Un guaio che costrinse i tecnici di Maranello a rivolgersi prima ad un’azienda di Rio e successivamente in California per ricevere i componenti che di fatto non consentirono a Berger e Alboreto di girare in pista con continuità. Altra sfida per la Rossa, ma sostanzialmente per tutte le squadre in quel 1987, era quella di adattare i nuovi turbo alla valvola pop-off che ne limitava la pressione a quattro bar.
Trovare il compromesso corretto per sfruttare i motori al meglio non era affatto semplice soprattutto in qualifica, con potenze ritornate su livelli umani (nell’ordine degli 800 cavalli) rispetto a quelle mostruose di oltre 1000 cavalli del 1986. L’esordio a Jacarepaguà della Rossa mise subito in evidenza, rispetto alle altre competitor che si chiamavano McLaren, Lotus, Williams e anche in parte Benetton, anche una certa difficoltà a livello telaistico. I quasi quattro secondi dalle Williams presi in qualifica sia da Berger che Alboreto, rispettivamente settimo e nono, furono piuttosto indicativi sulla clamorosa quantità di lavoro da fare per la squadra capeggiata da John Barnard.
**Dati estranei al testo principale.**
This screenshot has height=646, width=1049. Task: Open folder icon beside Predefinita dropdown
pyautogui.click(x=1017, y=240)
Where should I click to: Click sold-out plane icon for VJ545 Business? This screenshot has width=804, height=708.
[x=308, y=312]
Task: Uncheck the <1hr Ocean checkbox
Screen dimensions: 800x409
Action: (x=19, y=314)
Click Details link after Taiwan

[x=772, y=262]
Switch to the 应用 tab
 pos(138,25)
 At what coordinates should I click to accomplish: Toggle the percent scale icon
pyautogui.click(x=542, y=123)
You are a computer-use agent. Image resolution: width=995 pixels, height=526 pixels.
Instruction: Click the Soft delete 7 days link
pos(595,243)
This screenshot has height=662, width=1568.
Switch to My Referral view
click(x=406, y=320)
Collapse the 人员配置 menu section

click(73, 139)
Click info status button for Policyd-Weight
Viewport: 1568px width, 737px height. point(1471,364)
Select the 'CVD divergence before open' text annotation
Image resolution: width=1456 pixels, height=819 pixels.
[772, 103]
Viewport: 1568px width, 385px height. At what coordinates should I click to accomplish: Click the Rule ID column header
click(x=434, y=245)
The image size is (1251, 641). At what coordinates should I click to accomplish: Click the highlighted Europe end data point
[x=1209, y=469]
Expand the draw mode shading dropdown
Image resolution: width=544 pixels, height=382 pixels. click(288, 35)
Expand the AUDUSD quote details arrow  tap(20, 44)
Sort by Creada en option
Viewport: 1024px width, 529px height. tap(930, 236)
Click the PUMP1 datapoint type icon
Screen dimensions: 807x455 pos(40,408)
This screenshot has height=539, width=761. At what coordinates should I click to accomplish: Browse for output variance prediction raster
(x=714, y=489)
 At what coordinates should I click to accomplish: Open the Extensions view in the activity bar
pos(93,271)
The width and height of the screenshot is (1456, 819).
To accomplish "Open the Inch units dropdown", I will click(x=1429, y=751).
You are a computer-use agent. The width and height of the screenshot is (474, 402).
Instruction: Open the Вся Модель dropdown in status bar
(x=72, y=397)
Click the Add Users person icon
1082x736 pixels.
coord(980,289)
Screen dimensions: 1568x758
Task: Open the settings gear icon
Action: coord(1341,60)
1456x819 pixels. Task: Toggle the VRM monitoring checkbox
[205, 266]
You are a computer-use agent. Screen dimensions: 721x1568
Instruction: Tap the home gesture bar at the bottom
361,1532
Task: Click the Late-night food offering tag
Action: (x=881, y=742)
La gara, vinta con grande intelligenza tattica da Alain Prost davanti a Nelson Piquet e all’ex Stefan Johansson, andò leggermente meglio per la Ferrari. Berger colse un quarto posto a oltre un minuto dal vincitore davanti a Thierry Boutsen e Nigel Mansell, protagonista di una sciagurata scelta di gomme. Alboreto, al contrario, dovette accontentarsi dell’ottavo posto con diversi problemi alla sua F1-87. Per chi aveva sognato da subito una Rossa vincente o almeno competitiva in stile 1983, la realtà presentò subito un conto piuttosto duro nonostante un risultato in gara accolto con tiepida soddisfazione dai tecnici di Maranello.
RIO DE JANEIRO
F1-87/96 ALBORETO (8°)
F1-87/97 BERGER (4°)
F1-87/95 MULETTO
I test di Imola successivi alla trasferta brasiliana sollevarono qualche dubbio anche sulla bontà del motore, progettato dall’ingegner Jean-Jacques His, che al contrario a Rio era risultato veloce e soprattutto affidabile. Cinque motori rotti in tre giorni da Berger e Alboreto fecero scattare l’allarme in casa Ferrari, anche se i propulsori utilizzati a Imola erano differenti rispetto a quelli usati in Brasile. Il motivo di queste rotture fu causato da regolazioni della carburazione, resa piuttosto magra, volte a limitare i consumi in una pista così severa con il carburante come Imola.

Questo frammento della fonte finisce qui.